We met our new buddy, Misha, on the road. I’ll explain the whole “watering stations” thing in another post. Anyway, on the last stretch of our ride heading back toward Blagoevgrad, after a stop for water, Misha stopped his car and invited us for a visit. We followed him to his house and accepted his invitation to enter through a gate to the back yard. He sat us at his outdoor table and carved into a fresh watermelon. While we eagerly chomped our way through that treat, I took stock of where we were. The yard was shaded by vines heavy with grapes hanging from trellises all around. Fresh onions, maybe 50 or 60 of them, hung from the rafters of a woodshed. Vines of fresh garlic were draped around posts. There were peppers everywhere, some drying in the sun, some soaking in some unidentifiable liquid – maybe oil. There were chickens in the yard and rabbits in cages. Flies. There were lots of flies. And a special treat: Misha walked us back to the still he uses to make his own Rakia, a strong alcoholic drink made from, in this case, fermented grapes. It was strong, and not the usual beverage of choice for biking refreshment. But in the Balkans, you don’t turn this stuff down. So Bill and I and Misha’s dad, Asen, a retired baker, sampled the fruits of Misha’s labor. It was potent and smooth going down, but I was able to fight off a second helping. There were still a few more hills to climb.

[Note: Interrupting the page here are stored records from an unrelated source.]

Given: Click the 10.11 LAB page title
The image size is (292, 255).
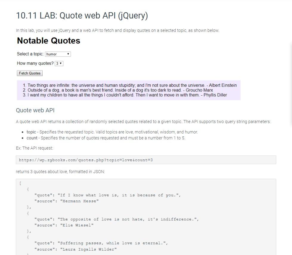Looking at the screenshot, I should 82,15.
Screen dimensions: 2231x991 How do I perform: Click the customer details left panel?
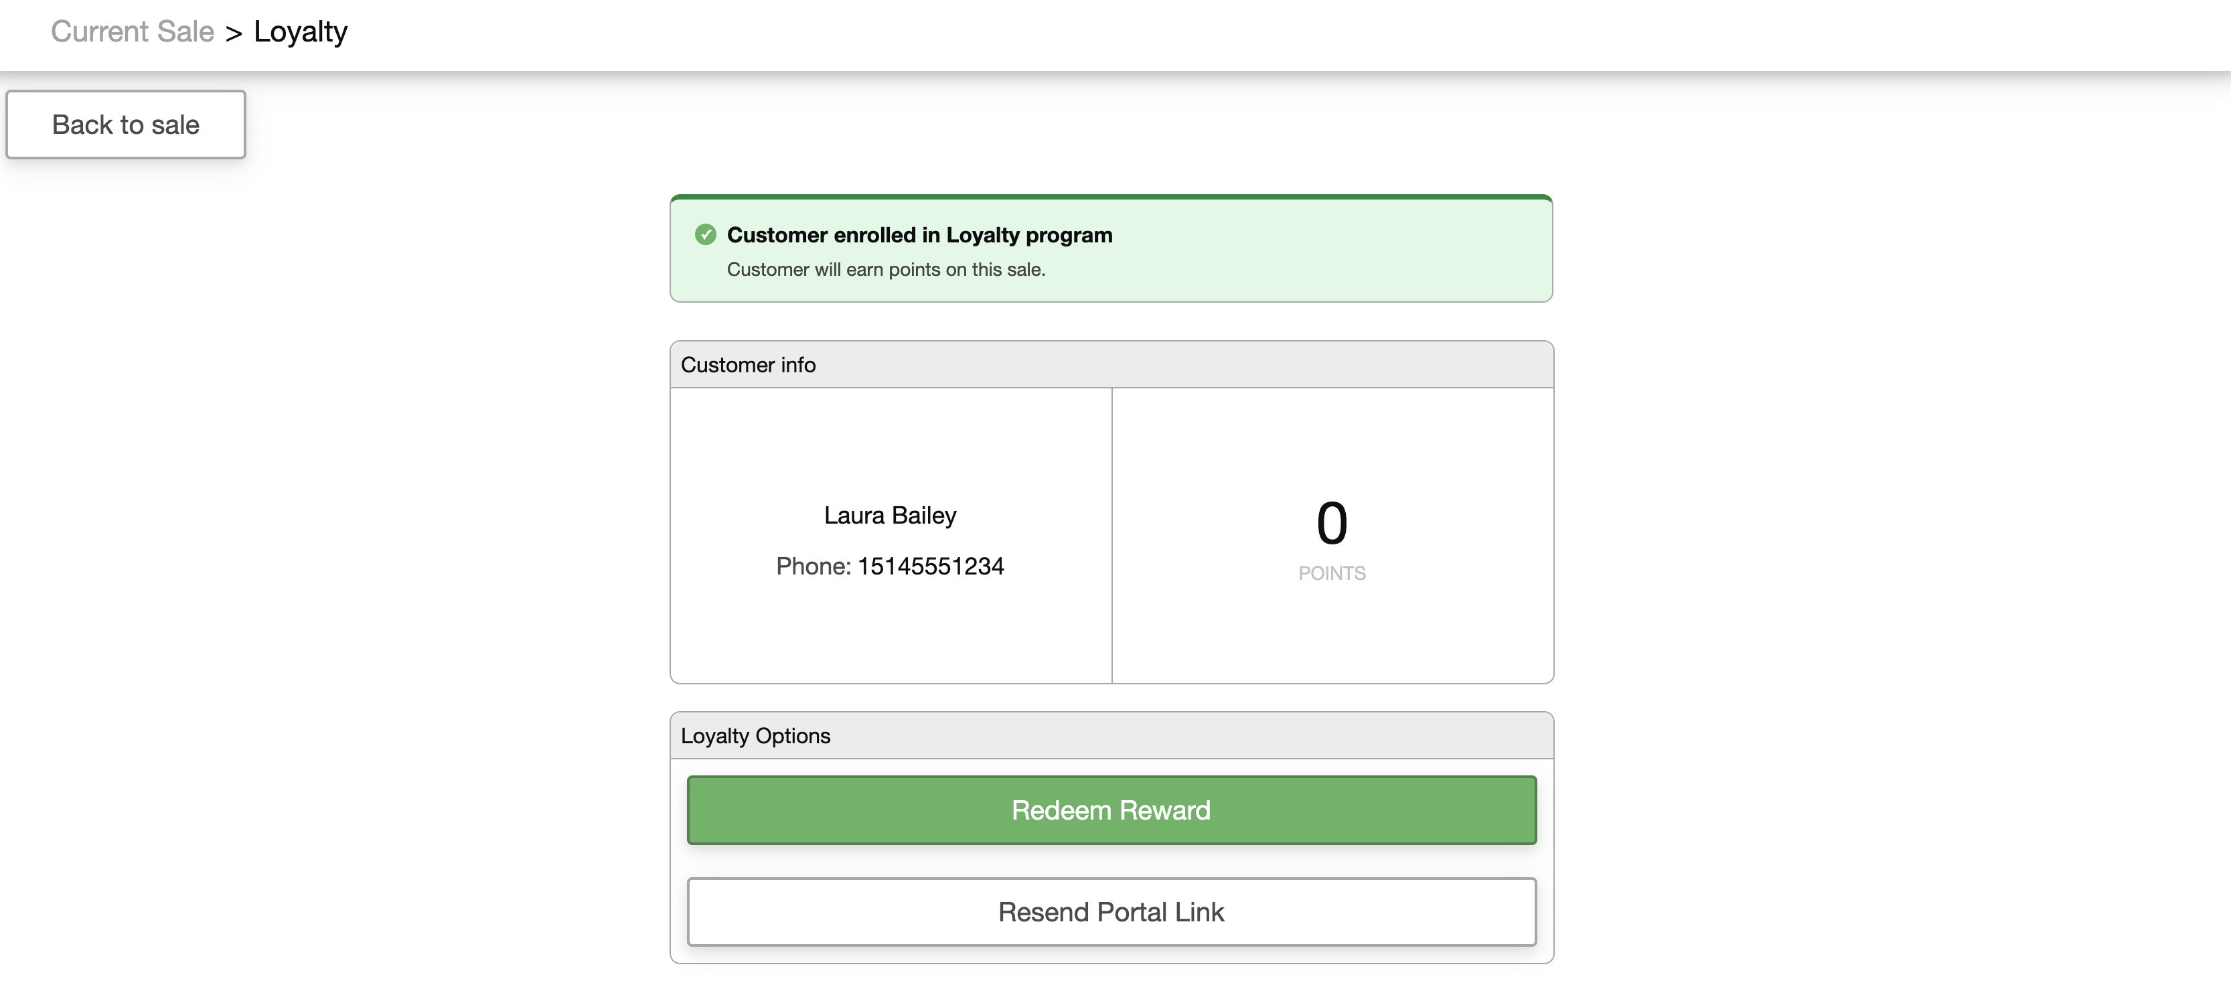click(891, 535)
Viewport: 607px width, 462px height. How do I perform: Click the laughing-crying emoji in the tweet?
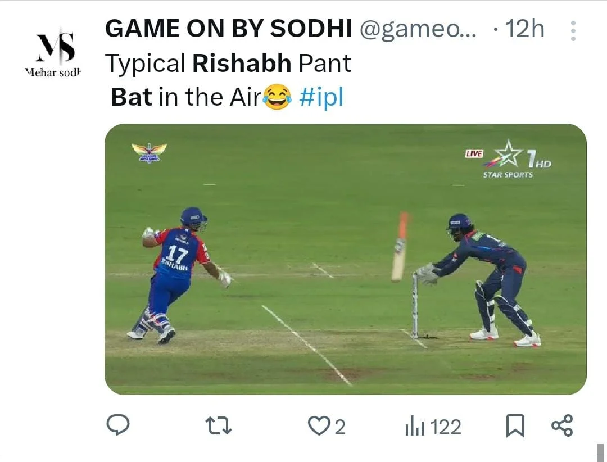click(x=278, y=97)
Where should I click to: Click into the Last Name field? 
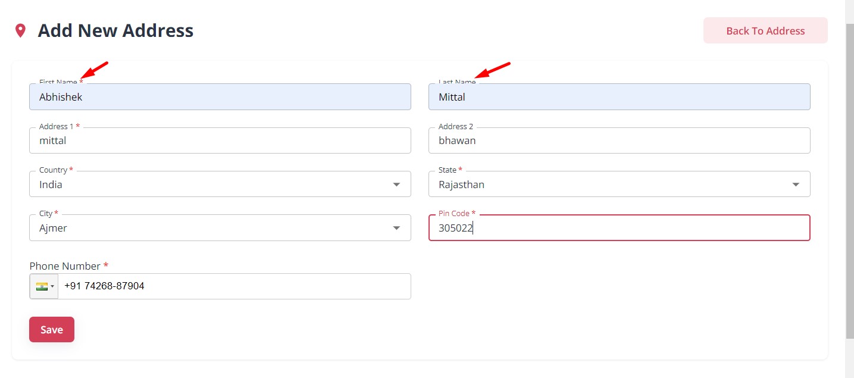(x=619, y=97)
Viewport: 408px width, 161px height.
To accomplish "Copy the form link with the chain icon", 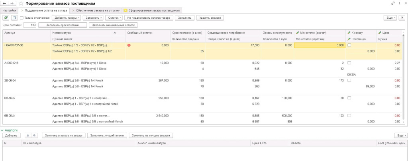I will (x=393, y=3).
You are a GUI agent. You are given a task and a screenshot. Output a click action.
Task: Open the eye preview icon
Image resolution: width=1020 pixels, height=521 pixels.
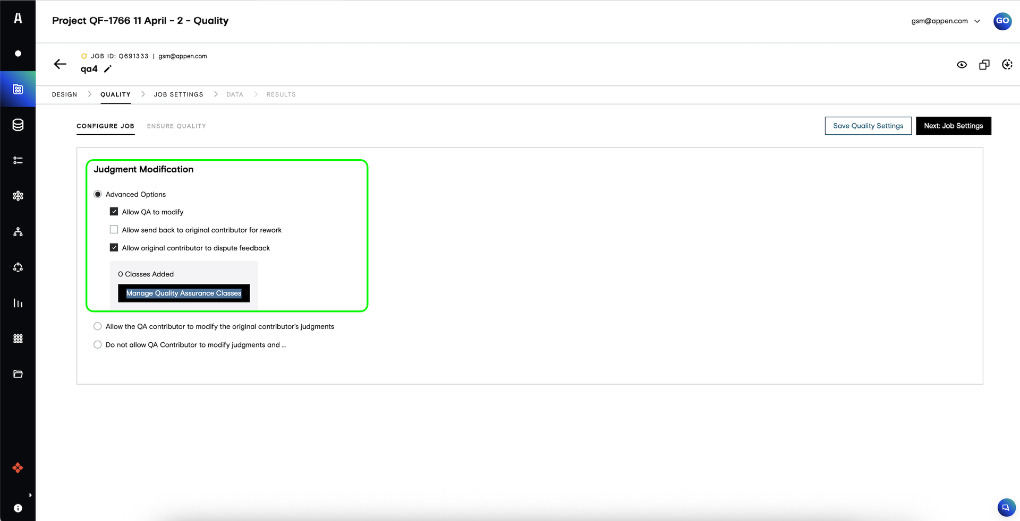(962, 65)
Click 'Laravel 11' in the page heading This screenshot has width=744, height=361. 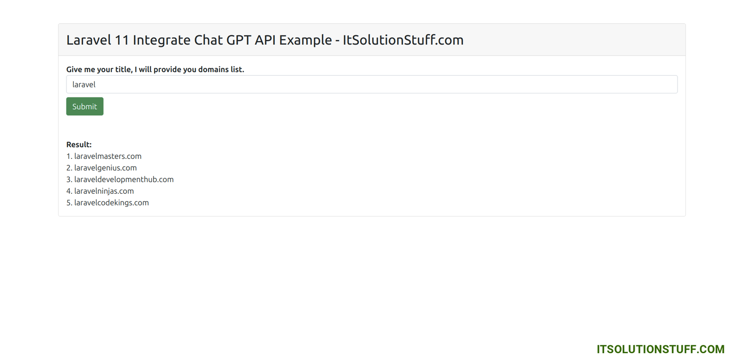(x=97, y=40)
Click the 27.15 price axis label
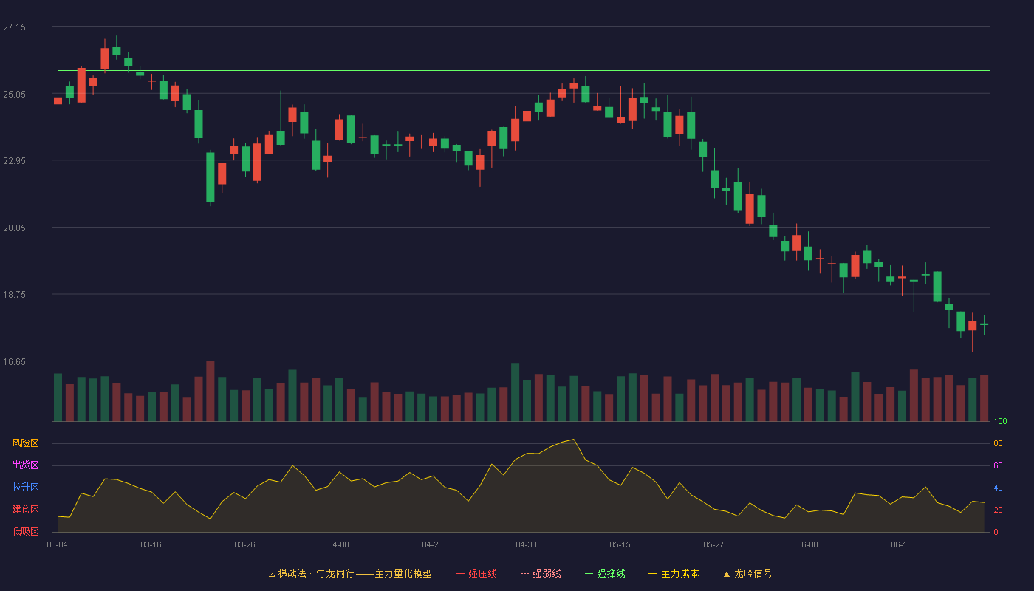The image size is (1034, 591). point(14,27)
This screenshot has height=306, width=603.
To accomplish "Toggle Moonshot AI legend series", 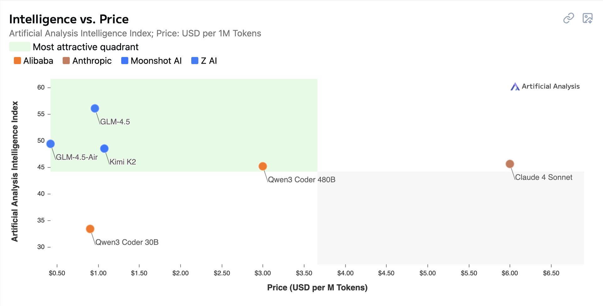I will (x=152, y=61).
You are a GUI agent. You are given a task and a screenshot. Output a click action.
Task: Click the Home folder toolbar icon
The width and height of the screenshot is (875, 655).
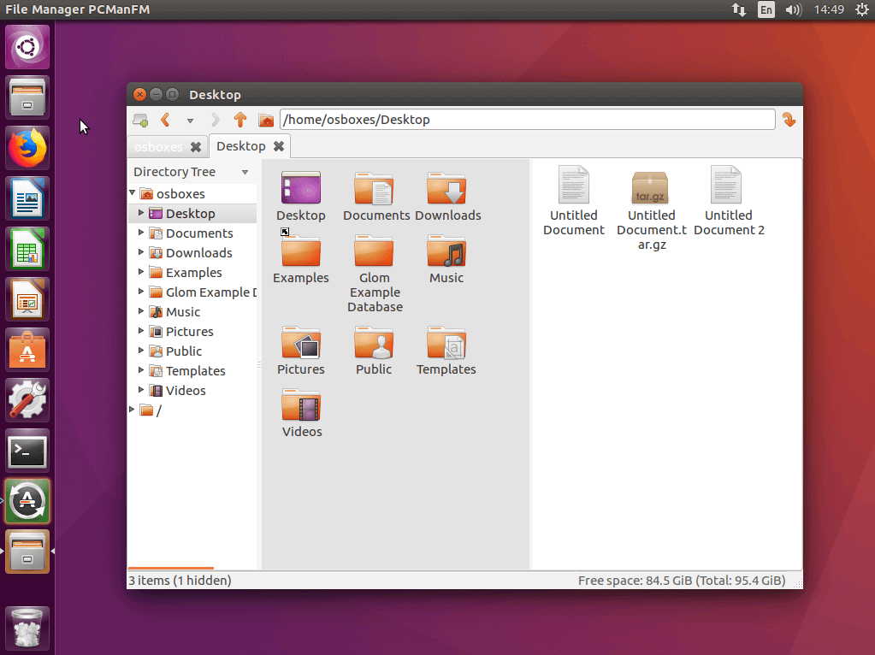click(266, 120)
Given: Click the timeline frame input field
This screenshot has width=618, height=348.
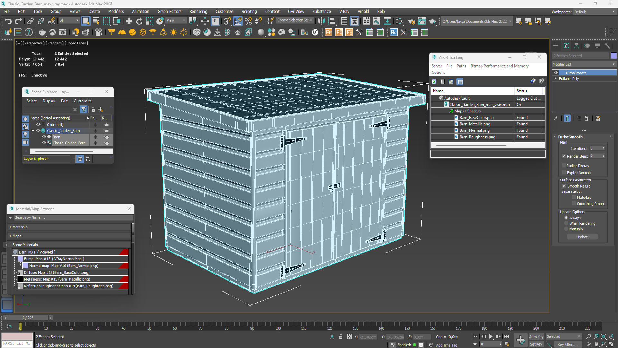Looking at the screenshot, I should click(28, 317).

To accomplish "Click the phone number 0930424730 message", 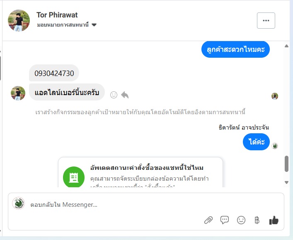I will [x=54, y=73].
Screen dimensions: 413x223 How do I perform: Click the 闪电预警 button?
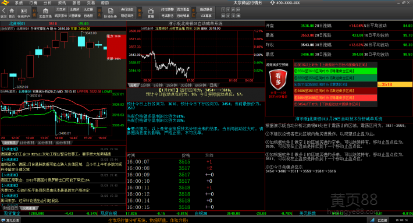tap(168, 9)
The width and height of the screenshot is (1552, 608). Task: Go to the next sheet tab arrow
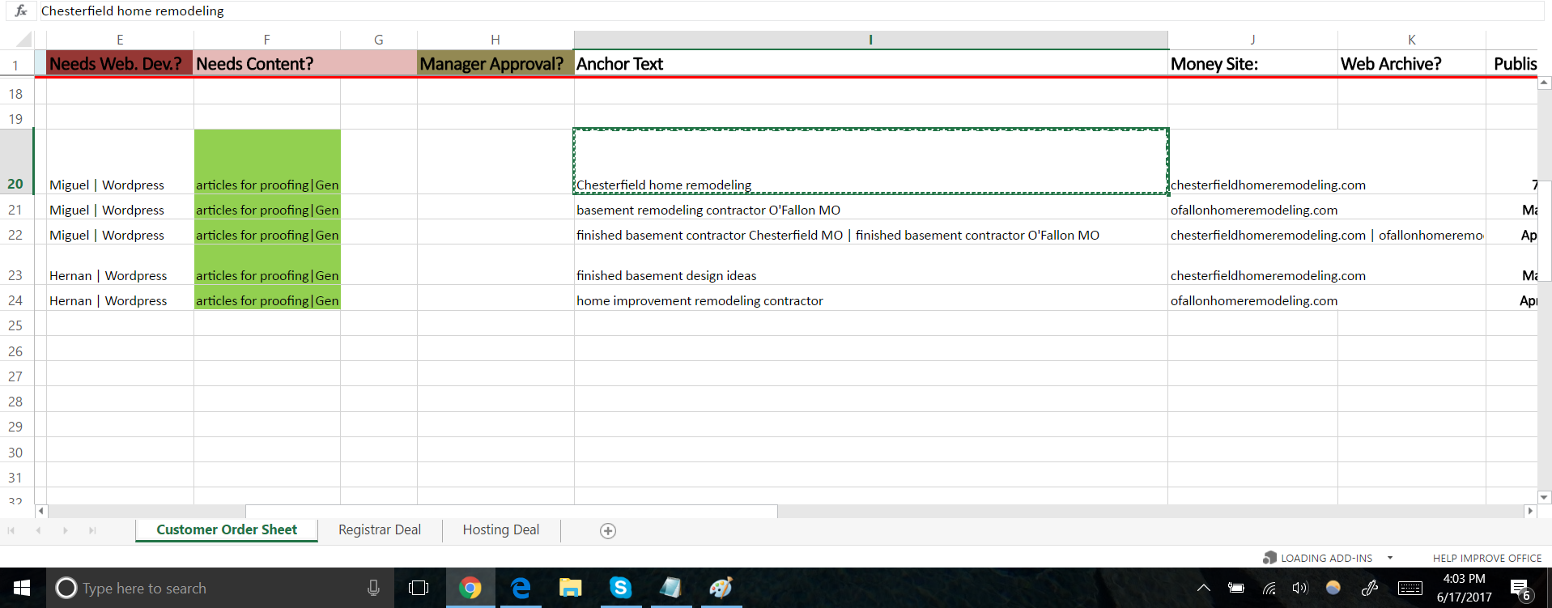[66, 531]
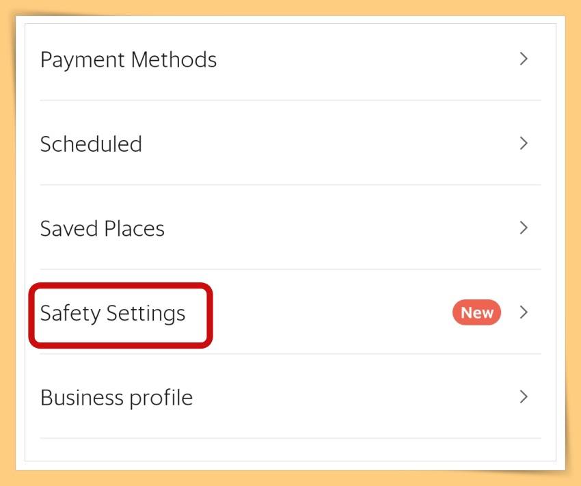
Task: Click the red New badge
Action: coord(476,312)
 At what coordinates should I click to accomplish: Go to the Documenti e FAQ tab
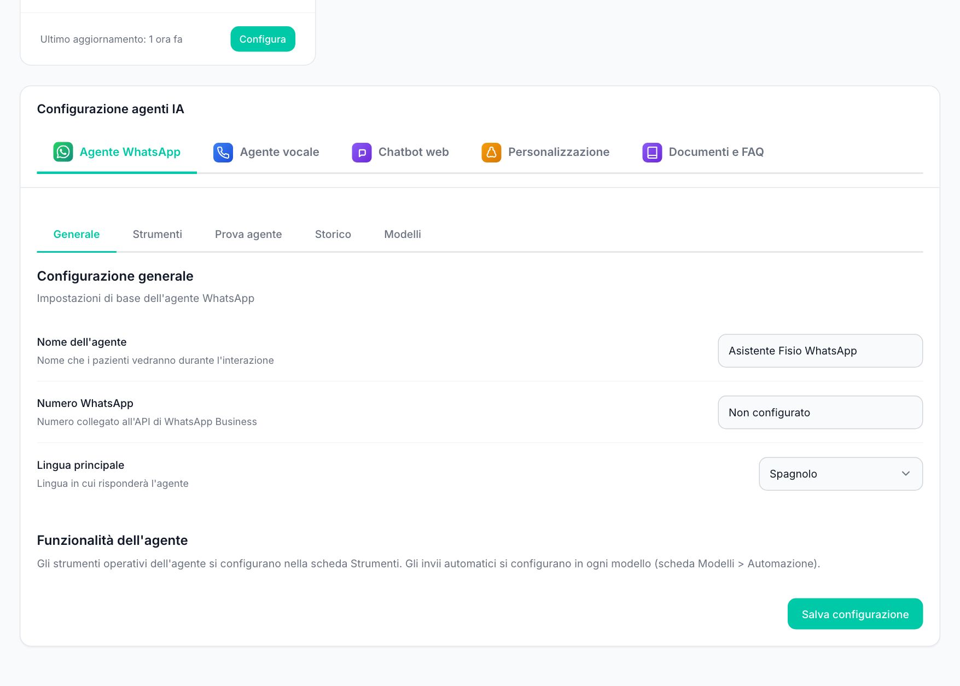[x=703, y=152]
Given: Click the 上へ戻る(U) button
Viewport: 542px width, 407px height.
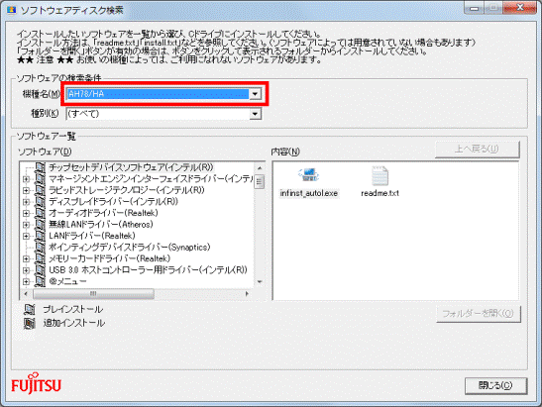Looking at the screenshot, I should click(x=477, y=149).
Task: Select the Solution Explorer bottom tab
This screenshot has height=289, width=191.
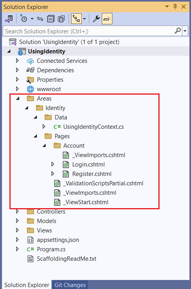Action: pyautogui.click(x=27, y=285)
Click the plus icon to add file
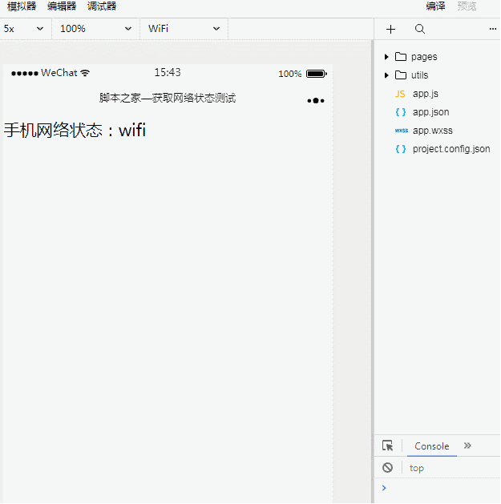This screenshot has height=504, width=501. 390,29
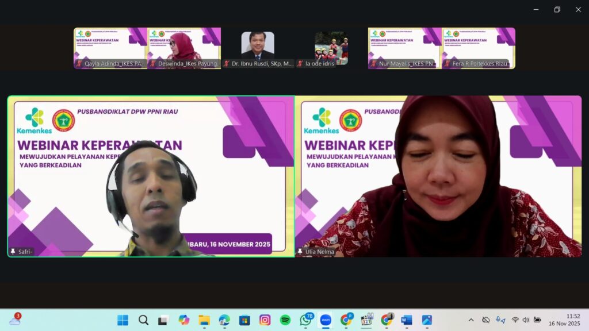Click the speaker volume icon
This screenshot has width=589, height=331.
(526, 320)
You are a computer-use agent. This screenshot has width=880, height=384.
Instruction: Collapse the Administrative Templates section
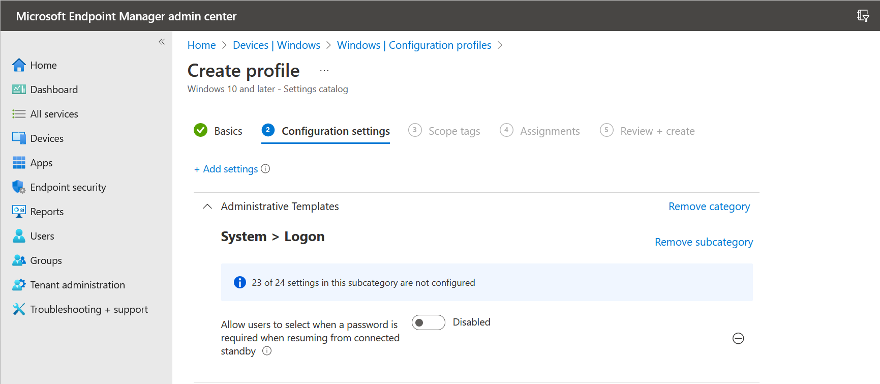[207, 206]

Misha kept the treats coming as we prepared to leave. First, he plucked four peaches (I think from somewhere in the yard). I ate both of mine –they were amazing. I haven’t had peaches in the States for years that tasted like peaches. These things were crazy good. Then, as Bill and I were leaving, Misha said he couldn’t let us leave “empty handed.” So he plucked two vines filled with grapes from above his head and handed them to us. These are humble people with big, generous spirits.

Then we shoved off, up a small rise and down a long hill toward Blagoevgrad. I was exhausted from the heavy climbing (for the bike curious – we climbed about 500 meters four different times on this up-and-down adventure, so said Bill’s GPS). The terrain was rugged, I hadn’t eaten anything for hours (except for some blackberries we grabbed from a road-side bush and an apple from a tree that magically appeared at just the right time). But I was a little buzzed from the Rakia, sated by the fresh fruit and thrilled by another great tour of the area that packs a surprise around every turn.

My trusty off-road warrior. She ain't pretty, but she is rugged.



  1. Happy to see you are “working” hard in your new job. Please tell us more about your biking adventures, the people you meet, and what your classes are like.

  2. One of the lessons I learned growing up in Peru is that the people who seem to have the least are often actually the richest. I’m glad you’re (re)discovering the joys of peaches, homemade wine, and big, generous spirits. Please keep writing … I’m eager to follow you on your journey!

  3. […]  That’s how it was when Mark met a poor farmer while biking last week (see his blog post here) , and that is how it was  when we went to the Rhozen Monastery this past weekend.  To  be […]

  4. Youjust got here and you are already biking with Prof. Clark? I’ve been trying to grab a coffe or go hicking with him since I got here , 2 years ago… I think I get the message now…Thanks.